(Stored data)

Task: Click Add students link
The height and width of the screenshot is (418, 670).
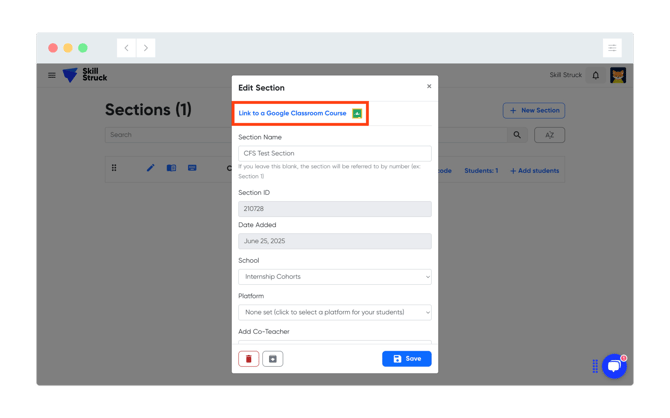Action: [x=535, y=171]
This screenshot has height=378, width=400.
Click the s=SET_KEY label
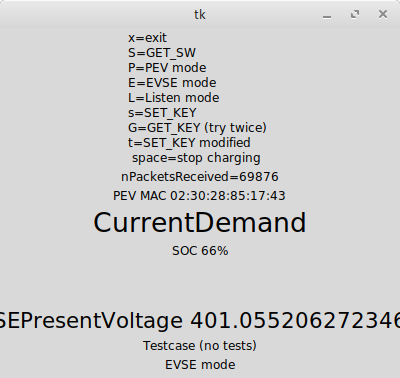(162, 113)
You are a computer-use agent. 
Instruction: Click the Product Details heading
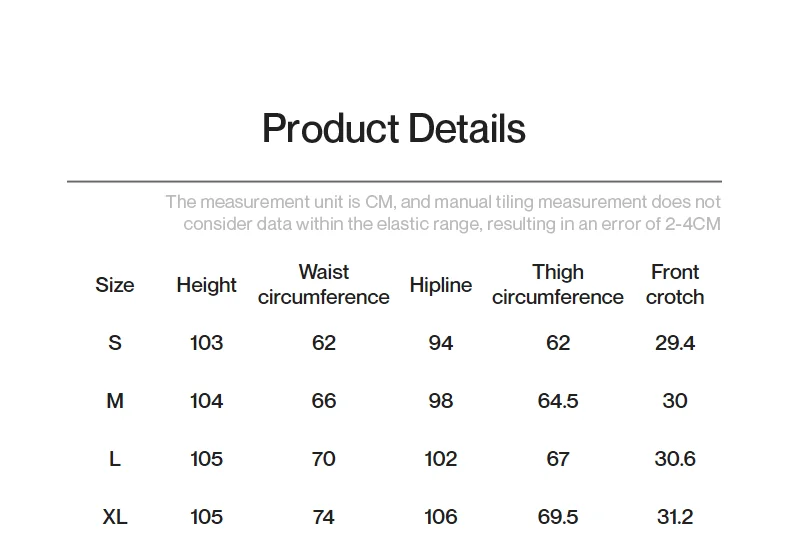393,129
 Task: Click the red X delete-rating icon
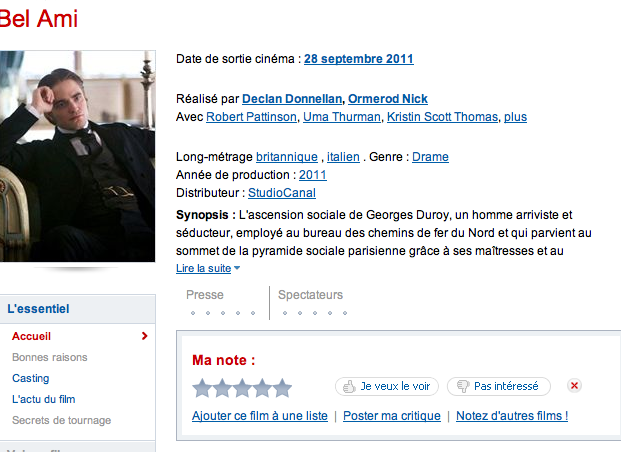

* [To do] What lines in the data above contain the word "Task"? Copy them all.

* [Solution for this exercise]
Task: Click Add students link
 Task: Click the red X delete-rating icon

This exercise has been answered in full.